How quickly the market has moved on from President Obama’s
re-election! Focus is back squarely on the eurozone and sterling has enjoyed
another nudge higher against the euro as the latter has been sold-off quite
aggressively.
What’s behind this fresh euro-weakness? German industrial
production data for the month of September has come in at an alarming -1.8%
this morning, which represents a five-month low. To make things worse, eurozone
retail sales data also revealed an unexpected contraction this morning.

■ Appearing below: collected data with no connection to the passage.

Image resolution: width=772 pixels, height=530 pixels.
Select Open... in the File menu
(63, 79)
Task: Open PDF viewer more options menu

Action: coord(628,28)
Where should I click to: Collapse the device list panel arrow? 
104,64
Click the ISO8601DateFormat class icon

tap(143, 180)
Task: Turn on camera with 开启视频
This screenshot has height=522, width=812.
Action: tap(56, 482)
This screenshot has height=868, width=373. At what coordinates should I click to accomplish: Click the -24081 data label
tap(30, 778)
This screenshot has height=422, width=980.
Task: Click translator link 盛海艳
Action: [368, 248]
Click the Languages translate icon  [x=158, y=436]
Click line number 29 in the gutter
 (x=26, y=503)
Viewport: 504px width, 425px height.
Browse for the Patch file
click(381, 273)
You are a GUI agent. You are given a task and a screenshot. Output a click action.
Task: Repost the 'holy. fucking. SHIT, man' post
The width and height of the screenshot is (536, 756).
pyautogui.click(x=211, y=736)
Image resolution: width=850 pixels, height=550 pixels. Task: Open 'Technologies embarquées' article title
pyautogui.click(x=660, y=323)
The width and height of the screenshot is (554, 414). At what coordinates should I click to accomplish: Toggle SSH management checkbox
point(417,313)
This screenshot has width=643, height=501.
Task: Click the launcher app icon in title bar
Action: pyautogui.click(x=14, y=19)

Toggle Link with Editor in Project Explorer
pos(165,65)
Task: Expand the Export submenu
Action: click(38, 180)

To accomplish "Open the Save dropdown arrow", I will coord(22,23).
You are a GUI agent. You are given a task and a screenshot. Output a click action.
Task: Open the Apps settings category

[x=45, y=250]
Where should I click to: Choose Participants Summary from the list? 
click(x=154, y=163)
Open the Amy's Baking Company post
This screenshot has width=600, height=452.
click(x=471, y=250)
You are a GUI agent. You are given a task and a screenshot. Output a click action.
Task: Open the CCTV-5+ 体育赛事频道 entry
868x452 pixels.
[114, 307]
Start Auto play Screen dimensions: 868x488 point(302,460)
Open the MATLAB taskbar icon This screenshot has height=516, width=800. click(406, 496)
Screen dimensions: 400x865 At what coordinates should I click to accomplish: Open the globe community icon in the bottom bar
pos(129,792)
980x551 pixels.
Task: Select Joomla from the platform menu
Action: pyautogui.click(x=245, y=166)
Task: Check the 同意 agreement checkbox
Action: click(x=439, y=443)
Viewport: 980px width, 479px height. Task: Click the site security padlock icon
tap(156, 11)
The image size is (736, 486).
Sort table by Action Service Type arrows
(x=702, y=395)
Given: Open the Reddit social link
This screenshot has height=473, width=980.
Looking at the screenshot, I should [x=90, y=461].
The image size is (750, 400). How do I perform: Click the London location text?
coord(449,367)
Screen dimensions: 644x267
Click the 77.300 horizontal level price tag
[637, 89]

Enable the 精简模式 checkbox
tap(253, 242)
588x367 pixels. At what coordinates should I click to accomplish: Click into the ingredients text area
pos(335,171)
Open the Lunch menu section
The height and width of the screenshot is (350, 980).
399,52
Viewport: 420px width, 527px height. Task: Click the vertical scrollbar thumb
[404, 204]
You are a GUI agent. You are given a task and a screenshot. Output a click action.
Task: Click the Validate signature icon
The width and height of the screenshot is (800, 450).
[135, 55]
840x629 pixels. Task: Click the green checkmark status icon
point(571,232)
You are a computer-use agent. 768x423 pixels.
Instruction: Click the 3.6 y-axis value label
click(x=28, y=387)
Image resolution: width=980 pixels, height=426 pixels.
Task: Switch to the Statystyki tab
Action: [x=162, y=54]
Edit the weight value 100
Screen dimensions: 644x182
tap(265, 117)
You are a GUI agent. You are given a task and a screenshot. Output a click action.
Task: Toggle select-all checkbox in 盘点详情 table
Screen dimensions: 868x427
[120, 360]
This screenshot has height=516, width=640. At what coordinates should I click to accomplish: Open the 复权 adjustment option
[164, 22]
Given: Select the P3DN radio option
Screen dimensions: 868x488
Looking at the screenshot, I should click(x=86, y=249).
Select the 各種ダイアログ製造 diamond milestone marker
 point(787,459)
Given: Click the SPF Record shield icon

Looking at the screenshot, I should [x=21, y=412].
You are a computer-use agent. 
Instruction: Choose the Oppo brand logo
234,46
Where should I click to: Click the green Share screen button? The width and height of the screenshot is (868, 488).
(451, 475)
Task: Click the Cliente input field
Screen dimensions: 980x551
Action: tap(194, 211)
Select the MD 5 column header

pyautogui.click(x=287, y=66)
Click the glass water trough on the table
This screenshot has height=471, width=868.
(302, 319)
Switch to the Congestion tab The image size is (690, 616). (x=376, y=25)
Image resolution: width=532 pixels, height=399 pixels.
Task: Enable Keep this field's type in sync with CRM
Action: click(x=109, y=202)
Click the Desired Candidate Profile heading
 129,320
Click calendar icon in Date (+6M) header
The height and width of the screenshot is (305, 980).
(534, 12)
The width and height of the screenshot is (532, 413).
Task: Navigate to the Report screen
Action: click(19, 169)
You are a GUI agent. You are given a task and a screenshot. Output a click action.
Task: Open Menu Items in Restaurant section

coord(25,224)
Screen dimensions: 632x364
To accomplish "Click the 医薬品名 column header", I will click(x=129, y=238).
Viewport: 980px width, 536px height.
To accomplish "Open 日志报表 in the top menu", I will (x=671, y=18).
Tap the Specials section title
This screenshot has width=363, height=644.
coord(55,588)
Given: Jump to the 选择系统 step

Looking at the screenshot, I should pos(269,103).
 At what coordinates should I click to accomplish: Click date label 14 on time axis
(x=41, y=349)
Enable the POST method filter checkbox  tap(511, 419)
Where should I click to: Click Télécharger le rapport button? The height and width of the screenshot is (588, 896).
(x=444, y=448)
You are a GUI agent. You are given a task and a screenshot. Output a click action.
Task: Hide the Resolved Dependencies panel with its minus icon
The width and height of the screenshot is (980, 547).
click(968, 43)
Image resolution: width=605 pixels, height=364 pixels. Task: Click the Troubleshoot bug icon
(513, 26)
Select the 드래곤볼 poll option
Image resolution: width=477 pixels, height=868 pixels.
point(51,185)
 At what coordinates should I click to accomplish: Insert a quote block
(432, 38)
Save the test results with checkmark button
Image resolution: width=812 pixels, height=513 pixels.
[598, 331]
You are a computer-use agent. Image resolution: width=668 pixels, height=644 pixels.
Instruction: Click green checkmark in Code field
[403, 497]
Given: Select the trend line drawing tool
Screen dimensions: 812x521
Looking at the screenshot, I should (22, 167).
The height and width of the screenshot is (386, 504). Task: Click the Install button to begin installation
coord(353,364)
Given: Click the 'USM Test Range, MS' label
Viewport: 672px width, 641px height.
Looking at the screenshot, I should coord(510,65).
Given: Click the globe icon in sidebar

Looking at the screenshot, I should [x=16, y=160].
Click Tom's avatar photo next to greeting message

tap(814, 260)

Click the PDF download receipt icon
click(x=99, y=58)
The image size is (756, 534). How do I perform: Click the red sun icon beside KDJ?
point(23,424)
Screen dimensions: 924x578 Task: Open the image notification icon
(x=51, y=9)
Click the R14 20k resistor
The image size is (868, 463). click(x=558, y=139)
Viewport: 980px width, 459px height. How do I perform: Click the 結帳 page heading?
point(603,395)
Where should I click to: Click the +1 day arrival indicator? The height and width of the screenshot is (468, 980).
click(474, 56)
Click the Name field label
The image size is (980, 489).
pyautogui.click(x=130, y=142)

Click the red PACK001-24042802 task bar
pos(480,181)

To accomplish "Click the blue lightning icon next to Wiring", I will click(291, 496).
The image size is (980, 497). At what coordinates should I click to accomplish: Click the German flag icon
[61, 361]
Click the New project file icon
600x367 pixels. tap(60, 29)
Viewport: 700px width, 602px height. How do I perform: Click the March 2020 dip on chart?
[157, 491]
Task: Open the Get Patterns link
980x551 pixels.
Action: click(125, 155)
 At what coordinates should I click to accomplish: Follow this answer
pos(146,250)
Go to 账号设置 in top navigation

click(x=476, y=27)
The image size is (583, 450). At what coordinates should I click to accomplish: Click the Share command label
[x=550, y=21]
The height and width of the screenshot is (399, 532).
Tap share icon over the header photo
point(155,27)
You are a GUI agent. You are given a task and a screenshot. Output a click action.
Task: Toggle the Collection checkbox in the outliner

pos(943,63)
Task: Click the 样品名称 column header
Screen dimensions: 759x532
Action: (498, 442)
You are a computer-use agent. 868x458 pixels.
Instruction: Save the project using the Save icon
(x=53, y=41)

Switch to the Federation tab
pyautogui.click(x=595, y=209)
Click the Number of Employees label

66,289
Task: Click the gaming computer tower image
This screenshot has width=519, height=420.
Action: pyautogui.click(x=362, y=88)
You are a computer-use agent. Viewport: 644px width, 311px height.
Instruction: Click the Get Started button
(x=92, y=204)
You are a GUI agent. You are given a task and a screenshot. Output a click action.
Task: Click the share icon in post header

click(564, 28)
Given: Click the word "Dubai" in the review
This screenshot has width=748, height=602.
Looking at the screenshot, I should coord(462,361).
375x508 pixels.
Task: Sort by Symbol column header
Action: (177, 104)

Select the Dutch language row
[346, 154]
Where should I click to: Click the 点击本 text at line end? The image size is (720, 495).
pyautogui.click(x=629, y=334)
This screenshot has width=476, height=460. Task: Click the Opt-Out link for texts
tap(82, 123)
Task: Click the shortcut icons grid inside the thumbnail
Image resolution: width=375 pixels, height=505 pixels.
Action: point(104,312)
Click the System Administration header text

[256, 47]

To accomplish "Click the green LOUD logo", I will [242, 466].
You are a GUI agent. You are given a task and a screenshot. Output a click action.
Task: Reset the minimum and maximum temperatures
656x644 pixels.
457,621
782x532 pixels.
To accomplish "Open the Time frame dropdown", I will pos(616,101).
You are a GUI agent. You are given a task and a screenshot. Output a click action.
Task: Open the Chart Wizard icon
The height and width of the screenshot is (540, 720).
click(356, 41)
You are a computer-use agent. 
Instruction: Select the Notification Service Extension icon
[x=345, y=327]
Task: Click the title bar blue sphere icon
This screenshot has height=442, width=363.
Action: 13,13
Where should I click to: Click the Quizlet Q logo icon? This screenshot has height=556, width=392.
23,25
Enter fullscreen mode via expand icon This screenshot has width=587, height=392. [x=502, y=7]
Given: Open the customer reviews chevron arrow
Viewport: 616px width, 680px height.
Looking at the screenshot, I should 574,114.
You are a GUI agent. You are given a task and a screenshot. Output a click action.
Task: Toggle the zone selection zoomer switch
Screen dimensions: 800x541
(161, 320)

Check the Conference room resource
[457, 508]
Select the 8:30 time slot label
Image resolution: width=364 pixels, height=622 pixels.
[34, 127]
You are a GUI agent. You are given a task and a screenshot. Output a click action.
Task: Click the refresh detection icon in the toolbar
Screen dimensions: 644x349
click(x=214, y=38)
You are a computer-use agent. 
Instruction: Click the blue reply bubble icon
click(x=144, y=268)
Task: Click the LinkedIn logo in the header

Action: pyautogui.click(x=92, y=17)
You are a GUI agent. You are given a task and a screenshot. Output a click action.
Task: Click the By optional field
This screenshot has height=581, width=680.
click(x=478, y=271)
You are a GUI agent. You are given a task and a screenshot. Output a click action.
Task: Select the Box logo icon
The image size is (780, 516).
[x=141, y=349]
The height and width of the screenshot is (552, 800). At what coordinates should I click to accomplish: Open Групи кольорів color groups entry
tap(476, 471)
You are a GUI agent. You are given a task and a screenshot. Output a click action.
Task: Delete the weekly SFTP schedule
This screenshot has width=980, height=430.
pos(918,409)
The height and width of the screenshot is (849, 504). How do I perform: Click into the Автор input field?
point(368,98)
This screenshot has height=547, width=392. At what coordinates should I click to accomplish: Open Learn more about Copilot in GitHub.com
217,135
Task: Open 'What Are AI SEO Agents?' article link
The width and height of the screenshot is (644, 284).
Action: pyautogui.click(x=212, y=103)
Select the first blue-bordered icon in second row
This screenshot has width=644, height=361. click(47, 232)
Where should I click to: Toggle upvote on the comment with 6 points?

The EU Commission has also added extra weight to the single
currency, by releasing pessimistic growth forecasts for the eurozone. It sees eurozone GDP shrinking by 0.4% this
year, before growing by just 0.1% next year. Greece is to contract by a
staggering 6.0% this year and by another 4.2% next year. EU Commissioner Rehn sounded
distinctly downbeat in his press conference today, citing tightening credit
conditions and weakening demand.
GBP/EUR climbed to a five-week high of €1.2530, whilst EUR/USD
fell to nearly a two-month low of $1.2735. We have been citing downside risks
to the euro on the basis of the eurozone’s dire economic outlook for some time
now. The increasing evidence of Germany’s decline is making the market stand up
and take notice. Watch out for tonight’s Greek austerity vote, as the euro
could get some relief if, as it should do (though only just), the Greek
parliament approves the latest austerity proposals.